Of course it means if my password manager gets hacked, there's everything to log in inside, but I'm more concerned about services leaking password hashes that get broken, or accidentally getting phished (and giving up a password + totp combo that can only be used once) instead of my password manager being hacked.

dylan604|1 year ago

I just went round and round with my bank about needing my phone number so they can text me a TOTP. You know, for security. They just can't quite seem to wrap their head around how having the same device running their banking app that also receives the text is not secure when the device is no longer in your possession.

kstrauser|1 year ago

> I also don’t understand why password managers are starting to support storing totp.

1Password's had this for many years now. In a perfect world with users who followed the rules perfectly every time, a separate TOTP gadget is clearly better. In this world, a slightly less secure TOTP system that's convenient enough that regular people actually use it is vastly better than a perfect system that gets worked around.

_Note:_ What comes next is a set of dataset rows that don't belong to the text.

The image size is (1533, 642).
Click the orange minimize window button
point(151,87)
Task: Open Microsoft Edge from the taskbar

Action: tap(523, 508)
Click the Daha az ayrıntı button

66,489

Analogy: NIST says to stop requiring periodic password rotations. In dreamland, users would use their password manager to create a new, ultra-strong, unique password every time. In reality, people tired of the rotation treadmill go from `SecurePassword!202406` to `SecurePassword!202407`.

As a component, a separate TOTP generator is better. As a system, an integrated one is more useful.

dheera|1 year ago

I'm 200% in favor of exposing how bad SMS is until companies stop using it and start supporting hardware keys.

immibis|1 year ago

It turns out that security at the expense of usability is at the expense of security.